Just as stress and tough times can turn a human’s hair gray, a new study has found the same is the case for our four-legged friends. As explained in a recent article, researchers have found that young dogs whose owners rated them as anxious and impulsive were more likely to have prematurely gray muzzles than dogs that were not regarded as anxious or impulsive.
“Based on my years of experience observing and working with dogs, I’ve long had a suspicion that dogs with higher levels of anxiety and impulsiveness also show increased muzzle grayness,” study lead researcher Camille King said.
To investigate, the researchers traveled to dog parks, veterinary clinics and other venues throughout Colorado, giving questionnaires to the owners of 400 dogs. After the owners answered a 42-item quiz about their dogs’ behavior, age and health, the researchers took two mug shots of each dog.
The researchers said they excluded dogs with light-colored fur, as the coloring made it difficult to discern whether the dogs had a gray muzzle. They also excluded dogs that were not between one and four years old, as older dogs could have gray fur simply from aging, the researchers said.
To gauge each dog’s anxiety level, the researchers asked questions about the pet’s behavior, including whether the dog destroyed things when left alone, whether the dog had hair loss during vet exams or when it entered new places, and whether the dog cringed or cowered in response to groups of people.
Then, to rate impulsivity, the researchers asked whether the dogs jumped on people, whether they could be calmed, if they had a loss of focus and whether they were hyperactive after exercise. Afterward, two independent raters who had never met the dogs graded each photo on a scale of zero to three, with zero indicating no muzzle grayness and three indicating full muzzle grayness.
The article explains that female dogs tended to have higher levels of grayness than male dogs did and that dogs who showed fearfulness toward loud noises, unfamiliar animals, and people tended to have increased grayness. In contrast, grayness had nothing to do with the dog’s size, whether it was fixed (that is, spayed or neutered) and whether the dog had any medical problems.

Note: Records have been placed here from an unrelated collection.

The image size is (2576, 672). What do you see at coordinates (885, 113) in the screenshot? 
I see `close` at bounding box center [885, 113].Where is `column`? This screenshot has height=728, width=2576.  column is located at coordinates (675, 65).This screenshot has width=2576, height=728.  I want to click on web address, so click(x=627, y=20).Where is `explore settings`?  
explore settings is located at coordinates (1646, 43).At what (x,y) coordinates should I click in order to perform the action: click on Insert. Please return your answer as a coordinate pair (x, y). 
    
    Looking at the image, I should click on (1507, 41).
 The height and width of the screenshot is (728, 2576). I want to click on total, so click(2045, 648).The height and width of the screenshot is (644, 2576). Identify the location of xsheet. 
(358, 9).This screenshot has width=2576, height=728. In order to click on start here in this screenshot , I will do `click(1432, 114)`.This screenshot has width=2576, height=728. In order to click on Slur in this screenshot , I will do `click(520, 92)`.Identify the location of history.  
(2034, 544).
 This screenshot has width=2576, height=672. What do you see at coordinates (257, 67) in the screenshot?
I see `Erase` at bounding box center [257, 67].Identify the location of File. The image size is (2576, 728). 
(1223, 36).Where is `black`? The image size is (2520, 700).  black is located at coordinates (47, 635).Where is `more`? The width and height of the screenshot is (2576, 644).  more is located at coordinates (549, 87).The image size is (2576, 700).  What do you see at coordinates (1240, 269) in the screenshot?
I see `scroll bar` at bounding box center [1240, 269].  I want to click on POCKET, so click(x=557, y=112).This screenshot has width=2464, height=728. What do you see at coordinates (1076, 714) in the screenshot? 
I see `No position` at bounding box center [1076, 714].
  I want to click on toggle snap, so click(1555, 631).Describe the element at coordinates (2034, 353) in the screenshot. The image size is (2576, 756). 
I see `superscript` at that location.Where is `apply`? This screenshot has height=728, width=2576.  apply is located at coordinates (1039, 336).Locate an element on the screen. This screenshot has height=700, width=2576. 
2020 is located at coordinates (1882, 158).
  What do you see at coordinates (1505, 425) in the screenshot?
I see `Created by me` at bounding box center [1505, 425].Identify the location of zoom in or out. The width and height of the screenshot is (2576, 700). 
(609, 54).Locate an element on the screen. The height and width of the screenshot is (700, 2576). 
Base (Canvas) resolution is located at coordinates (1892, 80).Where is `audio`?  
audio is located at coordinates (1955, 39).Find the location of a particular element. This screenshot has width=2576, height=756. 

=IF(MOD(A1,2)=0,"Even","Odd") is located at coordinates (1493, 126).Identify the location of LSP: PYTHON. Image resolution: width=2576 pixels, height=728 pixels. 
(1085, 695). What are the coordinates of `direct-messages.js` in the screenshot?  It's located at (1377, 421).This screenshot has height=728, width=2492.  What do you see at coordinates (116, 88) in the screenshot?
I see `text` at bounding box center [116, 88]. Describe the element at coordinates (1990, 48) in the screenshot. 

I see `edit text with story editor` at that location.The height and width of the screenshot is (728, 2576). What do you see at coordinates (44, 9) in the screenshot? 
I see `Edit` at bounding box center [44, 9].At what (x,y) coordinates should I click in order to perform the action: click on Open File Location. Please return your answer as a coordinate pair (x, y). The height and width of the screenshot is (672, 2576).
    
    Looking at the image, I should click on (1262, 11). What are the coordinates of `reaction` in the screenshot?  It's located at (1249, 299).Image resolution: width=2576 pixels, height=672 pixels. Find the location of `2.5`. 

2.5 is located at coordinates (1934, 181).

“At first, I was somewhat skeptical of the hypothesis,” said study co-researcher Thomas Smith, a professor in the College of Education at Northern Illinois University. “However, when we analyzed the data, the results actually were quite striking.”
These findings have practical applications, the researchers noted. For example, if people who work with young dogs notice prematurely gray muzzles, they could alert the owners that the dog might be experiencing anxiety, impulsivity or fear issues. If necessary, the dogs could enroll in behavior-modification programs, the researchers wrote in the study, which was published in the December issue of the journal Applied Animal Behaviour Science.
“This is an original, unique study that has implications for dog welfare,” said Temple Grandin, a co-author on the study and a current professor of animal science at Colorado State University.